A team should fail, learn, and win together. On a recent allocation the team was given the channel Home Insurance to grow. A common trait within my current employer short term delivery goals are regarded higher than total cost of ownership. This has left many channels with the burden of technical debt, low quality, poor documentation, high risk deployments, and high costs to maintain. A common solution is to rewrite instead of refactor, but I decided to take an approach of “Analyse, stabilise, and optimise”. The following paragraphs will describe how this was achieved through collaboration, stakeholder buy in, and Continuous Delivery.
With the challenges of change ahead, I had to prioritise what was required to achieve these goals. Firstly I had to tackle various elements of risk. There was a lack on domain knowledge within the team. How could I increase this? There was a significant lack of automation on the channel. Deployments were manual across three tiers. Some tiers were deployed in a delta manner due to risk, and hadn’t been deployed in their entirety to for many years. How could I remove this? Secondly, how could I remove noise caused through technical debt, and how could I reduce the cost of delivering value. To begin with I introduced Behaviour-Driven Development (BDD) into the channel’s software development lifecycle.
The first task I had to implement was to get various stakeholders across the business together to describe the channel from their perspective. The output from these sessions was a set of features that detailed the Home Insurance channel. To provide value from these artefacts, these had to be executed as part of a continuous delivery pipeline.
Any automation tests that are driven through a web-browser are notorious for their performance. Developers want quick feedback on their changes. A set of acceptance tests should not take many minutes or hours to execute. To provide a solution to this, I made the decision to implement features using cucumberjs within node, and for these to be executed on a Selenium Grid. This allowed the benefits of speed and environment agnostic to be gained, and for parallelisation to occur. The team was already accustomed to Selenium Webdriver, and Chrome Driver.

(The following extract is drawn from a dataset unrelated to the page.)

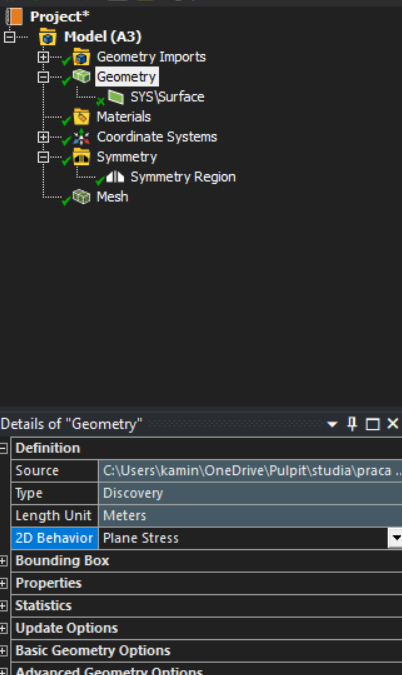Click the orange Project notebook icon
The height and width of the screenshot is (675, 402).
tap(13, 16)
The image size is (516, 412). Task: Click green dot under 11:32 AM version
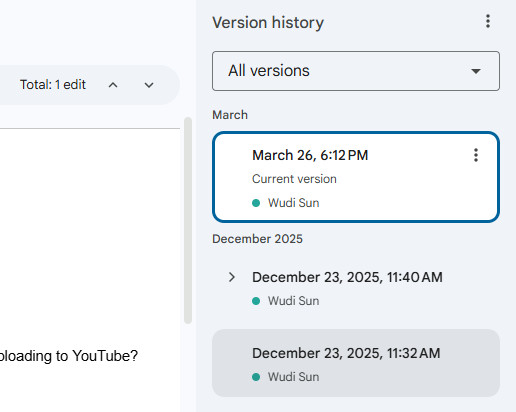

As team we were going on a journey together. New skills had to be learnt by all members. I wanted our two testers to own these feature tests, as I wanted them to become first-class citizens of our software development lifecycle. At any story kick-off, testers and developers would work collaboratively to
deliver a story. There was a lack of programming skills between our testers, so I spoke to our stakeholders to allow for a week’s worth of effort to be allocated implementing these features through developers and testers
pairing. I negotiated with the team’s product owner outlining how this would de-risk future change on this channel but also how our lead times could be reduced once our continuous delivery pipeline was in place.
Getting the rewards from Continuous Delivery
With the establishment of BDD into our software development lifecycle and confidence growing within the team around these new processes, my attention was now focusing onto how to deliver automation. As an
organisation we have been using the continuous delivery tool “Go” by Thoughtworks. A limited number of channels had already been delivered using “Go”, but these were achieved through Greenfield projects, and never from Brownfield. I had to come up with a strategy that demonstrated that what we were doing was correct, and had buy-in from our transition/release team that we could deliver a channel (various components across two tiers of the technology stack) that could be deployed in an autonomous manner that had no impact on live service. To achieve this I had to demonstrate that at each stage of our pipeline was delivering these reassurances through the successfully execution of our newly established feature sets.
Once automation reached live we saw an increase in the team’s velocity, and technical debt reduce. Small incremental changes were pulled to live through our pipeline where releases would be made four times a week. In hindsight some of the stories created during this task could have been broken down into smaller ones, but this was a minor glitch to what was large success for the team.